Many peculiar, even amusing, misinterpretations arise from the myopic perspective that takes a macroevolutionary system powered by strong variation in number of species through time, and reads this pulsation in items as an anagenetic "trend" in one limited or peripheral part of the system. Consider, for example, the supreme irony that the "standard" evolutionary trends of textbooks must represent the history of unsuccessful lineages I have dubbed this expression of our interpretive biases "life's little joke"--see Gould, 1987). Clades are bushes that increase or decrease in richness of branching through time. Each current twig, of course, has its own labyrinthine pathway through the bush back to the clade's common ancestor. But these pathways are stories for individual twigs, not tendencies of entire clades. If a clade has been markedly unsuccessful and now lies at the brink of extinction with but one surviving twig, then our anagenetic biases click in, and we often read the single extant path as an anagenetic trend.
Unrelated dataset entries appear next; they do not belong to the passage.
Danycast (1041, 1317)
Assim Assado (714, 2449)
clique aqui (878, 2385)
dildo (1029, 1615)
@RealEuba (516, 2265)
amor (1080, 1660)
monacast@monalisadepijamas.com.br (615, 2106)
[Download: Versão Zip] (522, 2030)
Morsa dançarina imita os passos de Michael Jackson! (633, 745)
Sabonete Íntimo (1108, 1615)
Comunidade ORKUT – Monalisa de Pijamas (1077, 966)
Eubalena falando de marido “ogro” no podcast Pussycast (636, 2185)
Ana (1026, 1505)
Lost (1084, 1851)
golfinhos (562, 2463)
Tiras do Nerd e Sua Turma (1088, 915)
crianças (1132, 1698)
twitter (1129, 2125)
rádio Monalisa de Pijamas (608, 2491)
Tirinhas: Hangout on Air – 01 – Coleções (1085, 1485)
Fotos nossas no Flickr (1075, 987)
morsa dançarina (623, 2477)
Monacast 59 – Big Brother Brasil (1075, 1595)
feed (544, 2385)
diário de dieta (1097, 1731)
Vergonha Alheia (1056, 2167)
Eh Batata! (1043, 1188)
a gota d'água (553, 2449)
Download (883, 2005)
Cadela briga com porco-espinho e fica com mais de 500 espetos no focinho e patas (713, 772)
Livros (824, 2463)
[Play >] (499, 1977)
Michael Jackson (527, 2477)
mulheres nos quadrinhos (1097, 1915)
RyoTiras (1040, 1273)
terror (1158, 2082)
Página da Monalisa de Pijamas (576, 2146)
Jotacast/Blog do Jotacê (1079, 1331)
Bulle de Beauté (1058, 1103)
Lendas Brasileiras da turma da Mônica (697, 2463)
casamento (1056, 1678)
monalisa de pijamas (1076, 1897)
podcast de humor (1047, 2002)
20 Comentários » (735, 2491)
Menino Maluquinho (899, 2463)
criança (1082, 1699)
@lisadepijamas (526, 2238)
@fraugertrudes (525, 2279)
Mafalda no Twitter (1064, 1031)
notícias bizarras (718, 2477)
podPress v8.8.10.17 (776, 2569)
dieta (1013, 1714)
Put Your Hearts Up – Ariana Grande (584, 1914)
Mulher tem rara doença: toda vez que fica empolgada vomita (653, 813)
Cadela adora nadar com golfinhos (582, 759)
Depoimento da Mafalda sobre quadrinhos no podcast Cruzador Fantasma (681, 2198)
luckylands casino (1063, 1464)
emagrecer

Thus, we celebrate little, many-toed eohippus marching towards the large, noble, single-toed Equus. But Equus is the sole survivor of a tree once lush and vibrant (in an early Tertiary world with few artiodactyls and abundant perissodactyls). We speak of the anagenesis of horses only because our biases abstract bushes as ladders, and the clade of horses has been so depleted that only one lineage remains to be misread as the terminus of a trend. All our textbooks cite horses as the prototypical evolutionary trend, but there is no classical tale about the evolutionary "trend" of antelopes, rodents, or bats-though these are the true success stories of mammalian evolution by the more appropriate criterion of increasing representation. I need hardly remind my colleagues that one other prominent mammalian lineage, iconographically stereotyped both in textbooks and in pop culture as a march to big heads and less hairy, more upright bodies, shares with horses the precarious status of sole survivor on a once more luxuriant bush.

Consider, also, life itself. We speak of growing complexity as a trend from stromatolite to eukaryote, to grubby Tommotian cap, to larger and complex invertebrate, to fishes, and finally to self-conscious mentality. But we are only documenting the upper tail of a right-skewed distribution that expands because the number of entities has grown -- not because organisms on the right tail possess an intrinsic drive for further complexity. The first fossil organism was a prokaryotic cell, and little (or no) room exists to the left of this origin for any degeneration of complexity preservable in the fossil record. Life's history has produced no trend at all in one important sense. The modal organism on earth was, and has always been, a prokaryotic cell. The number of E. coli in the gut of each human being exceeds the sum total of Homo sapiens now alive.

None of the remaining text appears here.